What kind of poetry would such a poet produce? “Out of such mildew plucking neater mould.” Playing on the triple meaning of mold (container/style/mildew) is a clever-enough trick, but “neater mould” seems to comically suggest the mildew (itself a clever play on the poetic trope of “dew”) that is the material of the song/musical side of the poem will only yield a tidier fungus. This displeasing sense is continued for the rhetorical side of the poem in the next line: “And spouting new orations of the cold.” Spouting is an exceedingly negative connotation for orations, implying half-baked, self-aggrandizing, tasteless, noisy, vulgar, offensive and childish, among other qualities. “Orations of the cold” similarly doesn’t call to mind the speeches of Demosthenes or William Jennings Bryan. One could once again read this as “orations of the (common) cold” and the spoutings would make all-too-much sense. As would mildew, perceptually if not scientifically. And maybe there’s something like a sneeze in the repetition in the next line: “One might. One might.”

“But time will not relent”, the poem enigmatically concludes. It is both a rebuttal of his imaginative construct of the seasons not changing (as if we need to be told that) and a statement on the shelf-life of poesy. Time will not look kindly on a poet who creates under these kinds of conditions.

To sum up, Stevens uses his fine poetic gifts here in the service of humorous self-deprecation. Most critics take this as a much more serious poem involving anxiety about inspiration (Bloom), boredom with daily life (Buttel), oppression under the weight of poetic tradition (Cook), “the state of the self estranged from the hopes of selfhood” (Quinney), and other weighty prosodical topics. I think it finds its familiar in Ogden Nash’s Bed Riddance collection, which proved the common cold could make uncommonly good (and funny) poetry. Here’s a brief snippet:

Fahrenheit Gesundheit

Nothing is glummer
Than a cold in the summer.
A summer cold
Is to have and to hold.

A cough in the fall
Is nothing at all,
A winter snuffle
Is lost in the shuffle,
And April sneezes
Put leaves on the treeses,
But a summer cold
Is to have and to hold.

… there is no plumber
For a cold in the summer.
Nostrilly, tonsilly,
It prowls irresponsilly;
In your personal firmament
Its abode is permanent…

Time will not relent.


* Or maybe that’s the nature of traditional poetic forms, one (Stevens?) might argue.

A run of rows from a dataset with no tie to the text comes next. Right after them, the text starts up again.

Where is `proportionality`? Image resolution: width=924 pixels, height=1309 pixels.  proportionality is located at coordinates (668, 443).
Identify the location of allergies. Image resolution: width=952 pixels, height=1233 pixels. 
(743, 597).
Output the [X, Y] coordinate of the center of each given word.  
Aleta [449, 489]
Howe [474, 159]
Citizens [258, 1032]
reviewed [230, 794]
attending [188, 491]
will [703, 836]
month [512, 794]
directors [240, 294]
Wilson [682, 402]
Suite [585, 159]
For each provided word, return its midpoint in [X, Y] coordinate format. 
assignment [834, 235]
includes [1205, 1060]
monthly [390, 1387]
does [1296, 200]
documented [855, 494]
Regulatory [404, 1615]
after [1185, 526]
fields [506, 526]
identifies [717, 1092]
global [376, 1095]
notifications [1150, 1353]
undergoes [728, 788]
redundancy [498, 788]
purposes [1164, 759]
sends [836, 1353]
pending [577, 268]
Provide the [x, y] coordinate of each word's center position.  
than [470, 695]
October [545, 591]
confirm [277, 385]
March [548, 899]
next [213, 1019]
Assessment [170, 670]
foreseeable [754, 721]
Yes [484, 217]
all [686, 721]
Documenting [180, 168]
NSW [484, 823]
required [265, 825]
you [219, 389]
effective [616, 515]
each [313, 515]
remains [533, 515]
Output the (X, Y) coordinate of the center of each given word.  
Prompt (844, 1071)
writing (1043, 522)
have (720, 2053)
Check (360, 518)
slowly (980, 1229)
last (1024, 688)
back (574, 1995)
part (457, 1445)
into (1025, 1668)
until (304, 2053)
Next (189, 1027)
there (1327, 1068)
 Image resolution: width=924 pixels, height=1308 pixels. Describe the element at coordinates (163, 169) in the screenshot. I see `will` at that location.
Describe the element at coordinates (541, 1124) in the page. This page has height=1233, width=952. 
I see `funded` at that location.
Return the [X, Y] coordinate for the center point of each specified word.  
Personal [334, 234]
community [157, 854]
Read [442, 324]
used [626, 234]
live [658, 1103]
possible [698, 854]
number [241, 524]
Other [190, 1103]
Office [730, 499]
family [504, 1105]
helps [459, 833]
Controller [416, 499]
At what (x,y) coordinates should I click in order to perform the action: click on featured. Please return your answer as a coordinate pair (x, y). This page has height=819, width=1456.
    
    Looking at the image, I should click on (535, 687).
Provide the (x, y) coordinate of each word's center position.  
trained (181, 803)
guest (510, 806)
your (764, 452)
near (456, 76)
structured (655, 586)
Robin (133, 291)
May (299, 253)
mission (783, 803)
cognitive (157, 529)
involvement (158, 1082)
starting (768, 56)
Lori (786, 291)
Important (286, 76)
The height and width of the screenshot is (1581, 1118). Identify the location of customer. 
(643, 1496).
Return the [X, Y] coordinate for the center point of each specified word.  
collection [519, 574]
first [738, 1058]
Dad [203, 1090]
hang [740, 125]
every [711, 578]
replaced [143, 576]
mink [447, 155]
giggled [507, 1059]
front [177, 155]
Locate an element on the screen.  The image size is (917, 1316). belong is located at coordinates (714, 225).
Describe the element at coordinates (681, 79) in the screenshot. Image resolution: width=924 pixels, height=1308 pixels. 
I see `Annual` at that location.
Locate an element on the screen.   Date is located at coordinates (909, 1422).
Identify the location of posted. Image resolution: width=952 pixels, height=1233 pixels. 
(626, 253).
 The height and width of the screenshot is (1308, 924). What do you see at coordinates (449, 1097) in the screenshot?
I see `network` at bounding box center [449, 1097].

The seemingly intentional clumsiness here calls to mind the stretched syntax of earlier poets as they struggled to make the words fit the meter and rhyme scheme. While it’s true Stevens didn’t develop fully as a poet until he was able to disregard traditional rhyming structures, something only possible as the concept of Modernism in the arts emerged in the 1910’s with its attendant dislocations of image, form and subject, he certainly makes elegant use of traditional poetic measures overall in the poem. But there is something pent-up about having to express oneself in such a strict poetic form that it is equivalent to having to be inside looking at the weather instead of experiencing it. Similarly, the eerie "time will not relent" finale reflects a point of view that traditional poetic forms are awkward and archaic in modern practice ("the [photographic] shutters of the metropoles").